El miedo se apoderó de él. Salió de la oficina apresuradamente, caminando por las calles de Córdoba. Pero algo en la ciudad había cambiado. Las personas se movían como siempre, pero sus movimientos eran torpes, mecánicos, como si todo estuviera atrapado en una repetición interminable. Las calles, que conocía desde hacía años, ahora parecían laberintos que lo llevaban siempre al mismo lugar. Sentía como si algo lo estuviera observando, una fuerza que no podía ver, pero que lo guiaba hacia su propio destino.
El retorno del caos
Y entonces, apareció la figura oscura nuevamente. Esta vez, al final de la calle, la misma presencia, inmóvil, esperándolo. Hernán corrió hacia ella, desesperado por respuestas, pero la figura se desvaneció en la multitud como un espejismo. Solo quedaron sus palabras reverberando en su mente: "Cambiar tu vida tiene un precio".
Al regresar a su oficina, Hernán sintió que estaba atrapado en un ciclo del que no había escape. El dinero, que había sido su única constante, ahora lo asfixiaba. Abrió la caja fuerte una vez más, y esta vez, encontró algo diferente: una nota, escrita en letras torcidas y oscuras. Decía: "El cambio tiene un precio."

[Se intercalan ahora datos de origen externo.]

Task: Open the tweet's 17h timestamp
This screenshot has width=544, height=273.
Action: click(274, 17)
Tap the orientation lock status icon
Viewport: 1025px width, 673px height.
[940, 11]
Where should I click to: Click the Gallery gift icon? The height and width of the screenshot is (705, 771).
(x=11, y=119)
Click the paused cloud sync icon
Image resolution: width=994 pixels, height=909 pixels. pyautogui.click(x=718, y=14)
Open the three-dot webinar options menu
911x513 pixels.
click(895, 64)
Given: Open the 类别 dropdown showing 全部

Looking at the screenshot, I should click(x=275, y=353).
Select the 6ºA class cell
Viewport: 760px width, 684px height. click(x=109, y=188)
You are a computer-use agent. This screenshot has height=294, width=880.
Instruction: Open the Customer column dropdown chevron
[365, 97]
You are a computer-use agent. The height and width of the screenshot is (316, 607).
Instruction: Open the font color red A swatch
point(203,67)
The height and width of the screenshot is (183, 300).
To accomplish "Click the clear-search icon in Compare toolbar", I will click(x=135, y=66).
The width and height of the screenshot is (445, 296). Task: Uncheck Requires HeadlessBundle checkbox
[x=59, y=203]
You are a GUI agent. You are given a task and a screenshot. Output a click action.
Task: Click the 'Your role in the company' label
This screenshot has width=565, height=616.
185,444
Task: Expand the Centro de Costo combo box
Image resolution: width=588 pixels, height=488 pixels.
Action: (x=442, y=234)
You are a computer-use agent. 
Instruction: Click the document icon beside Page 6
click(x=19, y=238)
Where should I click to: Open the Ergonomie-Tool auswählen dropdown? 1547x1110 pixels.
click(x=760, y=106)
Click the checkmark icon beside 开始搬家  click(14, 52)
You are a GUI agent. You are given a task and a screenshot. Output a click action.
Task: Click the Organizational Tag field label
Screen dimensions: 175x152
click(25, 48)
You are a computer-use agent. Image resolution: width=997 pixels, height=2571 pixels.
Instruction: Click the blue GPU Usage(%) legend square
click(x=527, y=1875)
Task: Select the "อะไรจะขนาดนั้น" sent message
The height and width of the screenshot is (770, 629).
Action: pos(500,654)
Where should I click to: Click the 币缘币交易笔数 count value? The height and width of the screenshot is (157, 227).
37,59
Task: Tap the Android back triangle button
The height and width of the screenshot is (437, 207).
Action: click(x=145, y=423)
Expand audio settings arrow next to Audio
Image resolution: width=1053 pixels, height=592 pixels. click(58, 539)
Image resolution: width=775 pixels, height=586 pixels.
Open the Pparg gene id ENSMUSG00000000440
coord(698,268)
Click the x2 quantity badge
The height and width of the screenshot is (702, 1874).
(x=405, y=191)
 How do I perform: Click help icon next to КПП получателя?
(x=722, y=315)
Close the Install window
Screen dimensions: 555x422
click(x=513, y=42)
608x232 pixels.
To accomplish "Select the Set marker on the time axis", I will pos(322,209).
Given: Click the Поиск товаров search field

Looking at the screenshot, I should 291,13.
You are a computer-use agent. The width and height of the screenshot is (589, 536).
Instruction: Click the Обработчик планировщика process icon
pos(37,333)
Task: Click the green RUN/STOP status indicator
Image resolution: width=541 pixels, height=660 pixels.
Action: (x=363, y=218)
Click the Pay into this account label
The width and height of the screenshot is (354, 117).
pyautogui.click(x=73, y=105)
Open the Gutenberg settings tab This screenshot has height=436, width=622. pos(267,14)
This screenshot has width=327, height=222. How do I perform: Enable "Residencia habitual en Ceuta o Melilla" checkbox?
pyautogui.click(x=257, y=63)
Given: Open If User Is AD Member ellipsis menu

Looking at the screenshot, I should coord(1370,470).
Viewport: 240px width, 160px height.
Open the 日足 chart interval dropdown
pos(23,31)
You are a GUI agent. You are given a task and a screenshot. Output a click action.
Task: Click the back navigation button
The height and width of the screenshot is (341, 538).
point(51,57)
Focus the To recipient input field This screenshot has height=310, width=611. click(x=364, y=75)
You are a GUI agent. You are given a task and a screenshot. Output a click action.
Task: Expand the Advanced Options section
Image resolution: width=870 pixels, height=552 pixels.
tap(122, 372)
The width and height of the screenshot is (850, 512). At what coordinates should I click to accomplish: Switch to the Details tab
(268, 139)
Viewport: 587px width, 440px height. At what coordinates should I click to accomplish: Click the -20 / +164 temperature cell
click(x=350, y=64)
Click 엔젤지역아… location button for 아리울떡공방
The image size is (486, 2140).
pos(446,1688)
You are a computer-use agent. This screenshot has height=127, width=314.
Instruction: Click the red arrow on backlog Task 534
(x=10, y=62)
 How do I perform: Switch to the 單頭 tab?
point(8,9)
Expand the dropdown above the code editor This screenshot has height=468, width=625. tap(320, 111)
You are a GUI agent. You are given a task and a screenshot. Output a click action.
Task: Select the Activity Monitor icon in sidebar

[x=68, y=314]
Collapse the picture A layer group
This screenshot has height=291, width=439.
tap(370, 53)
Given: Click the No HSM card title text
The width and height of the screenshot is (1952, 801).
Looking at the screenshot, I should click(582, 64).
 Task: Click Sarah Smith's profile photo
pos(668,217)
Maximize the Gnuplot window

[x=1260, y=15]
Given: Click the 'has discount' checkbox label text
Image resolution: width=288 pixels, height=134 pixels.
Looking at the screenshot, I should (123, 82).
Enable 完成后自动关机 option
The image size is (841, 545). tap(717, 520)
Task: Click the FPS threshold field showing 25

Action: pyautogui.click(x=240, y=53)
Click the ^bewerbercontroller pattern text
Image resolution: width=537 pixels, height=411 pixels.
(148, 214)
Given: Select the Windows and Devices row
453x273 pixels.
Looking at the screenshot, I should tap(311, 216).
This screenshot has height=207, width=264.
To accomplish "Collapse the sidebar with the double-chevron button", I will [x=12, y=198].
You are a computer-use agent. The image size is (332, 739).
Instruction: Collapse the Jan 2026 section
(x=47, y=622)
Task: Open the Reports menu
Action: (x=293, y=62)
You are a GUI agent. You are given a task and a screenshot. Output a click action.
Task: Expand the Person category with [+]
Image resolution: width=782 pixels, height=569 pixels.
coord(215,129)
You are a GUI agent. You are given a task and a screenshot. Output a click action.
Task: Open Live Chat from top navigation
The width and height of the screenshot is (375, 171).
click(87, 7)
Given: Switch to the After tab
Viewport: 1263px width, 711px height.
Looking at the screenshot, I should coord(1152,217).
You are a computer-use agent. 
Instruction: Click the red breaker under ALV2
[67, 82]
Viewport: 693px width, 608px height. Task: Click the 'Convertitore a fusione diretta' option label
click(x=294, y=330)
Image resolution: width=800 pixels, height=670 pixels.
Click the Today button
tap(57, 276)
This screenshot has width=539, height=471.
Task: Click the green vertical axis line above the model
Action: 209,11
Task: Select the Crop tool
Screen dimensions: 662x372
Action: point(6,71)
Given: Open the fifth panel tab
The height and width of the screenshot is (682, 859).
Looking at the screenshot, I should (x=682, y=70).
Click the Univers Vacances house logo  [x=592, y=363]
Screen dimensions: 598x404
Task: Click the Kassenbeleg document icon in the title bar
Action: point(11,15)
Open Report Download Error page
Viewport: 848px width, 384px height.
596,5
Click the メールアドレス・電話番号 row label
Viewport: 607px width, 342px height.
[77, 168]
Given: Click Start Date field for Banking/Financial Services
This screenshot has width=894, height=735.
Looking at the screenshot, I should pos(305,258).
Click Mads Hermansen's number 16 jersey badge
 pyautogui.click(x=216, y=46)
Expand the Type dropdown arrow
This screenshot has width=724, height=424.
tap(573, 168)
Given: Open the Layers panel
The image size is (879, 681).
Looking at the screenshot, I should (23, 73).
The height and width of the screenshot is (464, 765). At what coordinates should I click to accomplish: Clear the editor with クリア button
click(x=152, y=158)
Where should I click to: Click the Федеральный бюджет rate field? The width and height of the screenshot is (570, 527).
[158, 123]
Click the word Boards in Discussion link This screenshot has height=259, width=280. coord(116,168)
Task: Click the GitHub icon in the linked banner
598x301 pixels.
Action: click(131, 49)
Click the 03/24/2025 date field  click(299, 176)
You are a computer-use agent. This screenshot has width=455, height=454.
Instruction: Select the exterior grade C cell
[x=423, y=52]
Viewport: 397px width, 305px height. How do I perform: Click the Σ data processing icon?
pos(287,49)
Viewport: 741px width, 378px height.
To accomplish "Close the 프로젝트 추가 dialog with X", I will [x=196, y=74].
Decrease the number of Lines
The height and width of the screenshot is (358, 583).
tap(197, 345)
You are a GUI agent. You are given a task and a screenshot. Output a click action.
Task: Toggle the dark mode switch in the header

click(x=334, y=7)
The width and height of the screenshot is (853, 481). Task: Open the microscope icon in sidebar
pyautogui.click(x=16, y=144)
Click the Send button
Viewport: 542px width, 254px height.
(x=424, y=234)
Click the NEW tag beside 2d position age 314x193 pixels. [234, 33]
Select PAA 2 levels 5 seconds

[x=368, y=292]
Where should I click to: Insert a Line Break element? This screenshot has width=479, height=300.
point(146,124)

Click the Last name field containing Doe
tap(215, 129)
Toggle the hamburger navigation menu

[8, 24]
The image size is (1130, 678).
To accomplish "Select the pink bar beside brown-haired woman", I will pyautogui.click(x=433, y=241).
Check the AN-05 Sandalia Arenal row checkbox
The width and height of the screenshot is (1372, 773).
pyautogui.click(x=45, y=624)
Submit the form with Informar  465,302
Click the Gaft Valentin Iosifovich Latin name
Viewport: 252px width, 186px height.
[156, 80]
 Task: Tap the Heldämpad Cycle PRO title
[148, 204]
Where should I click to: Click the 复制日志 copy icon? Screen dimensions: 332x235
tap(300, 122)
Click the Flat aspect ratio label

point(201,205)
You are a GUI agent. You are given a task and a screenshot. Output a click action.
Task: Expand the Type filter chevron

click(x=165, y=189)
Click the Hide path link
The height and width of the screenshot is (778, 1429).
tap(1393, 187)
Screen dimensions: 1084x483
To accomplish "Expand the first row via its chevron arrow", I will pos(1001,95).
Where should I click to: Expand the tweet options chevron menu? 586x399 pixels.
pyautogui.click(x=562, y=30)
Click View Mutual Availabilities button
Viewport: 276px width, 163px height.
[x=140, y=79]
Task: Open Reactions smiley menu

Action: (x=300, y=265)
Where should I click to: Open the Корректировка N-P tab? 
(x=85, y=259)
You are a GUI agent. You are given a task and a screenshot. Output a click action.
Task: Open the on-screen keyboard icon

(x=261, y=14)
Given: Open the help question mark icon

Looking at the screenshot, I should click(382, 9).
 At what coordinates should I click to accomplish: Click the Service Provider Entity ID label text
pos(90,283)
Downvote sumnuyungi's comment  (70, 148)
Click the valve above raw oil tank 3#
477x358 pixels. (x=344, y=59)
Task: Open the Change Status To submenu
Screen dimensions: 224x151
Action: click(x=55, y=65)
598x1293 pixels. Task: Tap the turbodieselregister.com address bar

La conclusión: El caos reclama su deuda
Al mirar sus manos, notó que sus dedos estaban manchados con la misma tinta oscura que había usado la figura para escribir el mensaje. Hernán comprendió entonces que su vida había dejado de pertenecerle. La realidad, como los billetes en sus manos, se repetía una y otra vez, distorsionándose, llevándolo cada vez más lejos de cualquier cosa que pudiera controlar.
La oficina, el dinero, la ciudad... todo había cambiado, pero no del modo en que él había deseado. El precio del cambio era el caos mismo, y ahora lo había reclamado. Hernán dejó caer los billetes al suelo, sabiendo que no había vuelta atrás. El caos ya no era una posibilidad. Era su destino.